In conclusion, this work outlines a theoretical model in which the universe emerges from a multidimensional universal wavefunction of a single Planck-scale particle-wave. By integrating quantum mechanics with singular wave theory, it provides a self-contained explanation for the emergence of time, cosmic expansion characterized by decreasing acceleration, and large-scale uniformity without invoking inflation phase and an initial singularity.

Representing the universe as a unified, multidimensional wavefunction predominantly propagating in one direction, effectively addresses several persistent cosmological puzzles. The inherent self-coherence of the universal wavefunction (Eq. (47)) guarantees uniformity of three-dimensional space (Eq. (26)), which can be viewed as a 3-sphere resulting from a temporal slice of the critical hyperboloid of de Sitter space (Eq. (32)). In this symmetric multidimensional framework, the arrow of time naturally emerges as the coordinate aligned with the principal direction of wave propagation. The framework proposes a novel interpretation of dark energy, viewing it not as a force responsible for driving cosmic acceleration, but as a portion of energy that is causally disconnected and enclosed by the 3-sphere (Eq. (50)). Unlike conventional dark energy concepts, this hidden energy emerges naturally from the wavefunction inherent properties. The radius of the 3-sphere evolves as a monotonically increasing and infinitely differentiable function of time, resulting in a positive, time-dependent acceleration of three-dimensional space (Eq.(77)). As the result, the rate of cosmic expansion (Eq.(73)), predicted in this work, is in very good agreement with current astronomical observations.

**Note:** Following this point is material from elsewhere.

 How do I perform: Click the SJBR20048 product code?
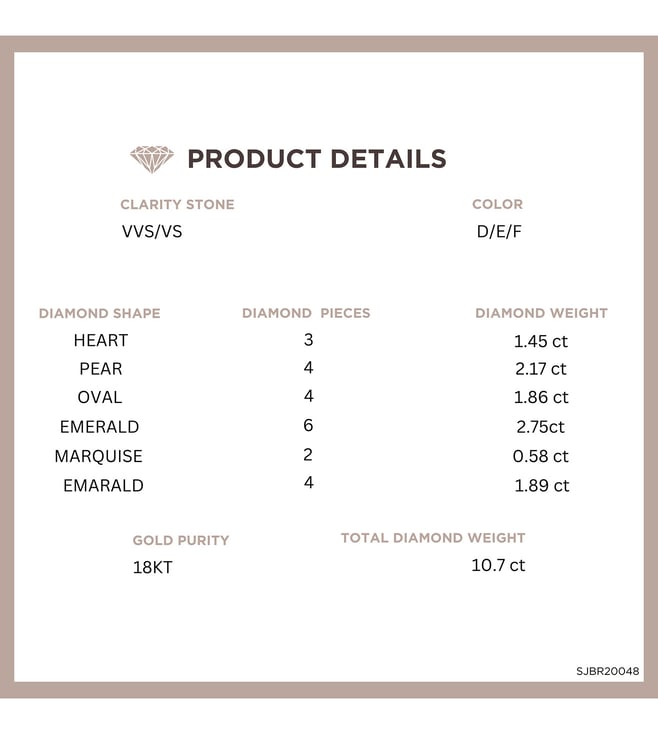click(x=607, y=671)
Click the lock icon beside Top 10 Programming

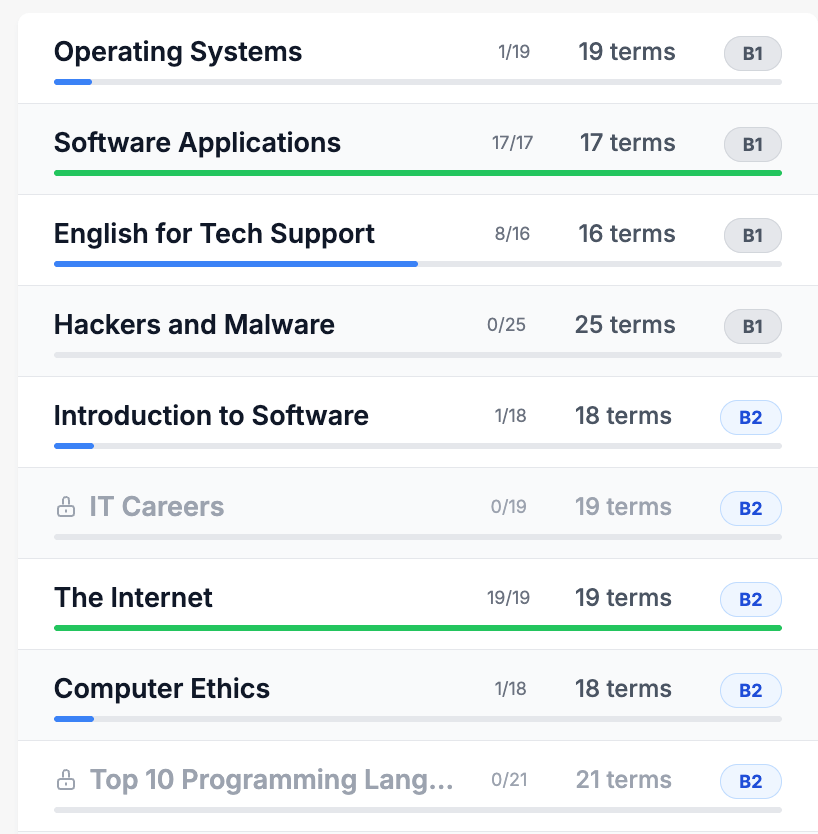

Furthermore, conservation of the integrated intensity enclosed by the critical surface (Eq.(51)) naturally arises from the wavefunction’s structure, leading to similarity between event horizon and the critical surface of the wavefunction. A direct consequence of the associated conservation law (Eq.(61)) is the constant potential of the expanding space, which precisely matches the gravitational constant (Eq.(64)). This important result points to an intrinsic connection between the universal wavefunction, which is fundamentally a quantum object, and the key gravitational properties of space, thereby deepening our understanding of quantum–gravitational interactions.

The results presented in this work demonstrate that the evolution of a critical hypersurface associated with a multidimensional wavefunction can provide a self-consistent geometric description of nonsingular cosmic expansion. The derived density scaling satisfies the standard stress–energy continuity equation and corresponds to an effective equation-of-state parameter, while analytical estimates yield expansion parameters compatible with current observational constraints. Within this framework, the gravitational coupling emerges as an invariant global potential associated with the critical hypersurface. These findings establish a concrete link between wavefunction geometry, conservation laws, and large-scale cosmological dynamics, and suggest a viable direction for further exploration of emergent gravitational behaviour and cosmological evolution.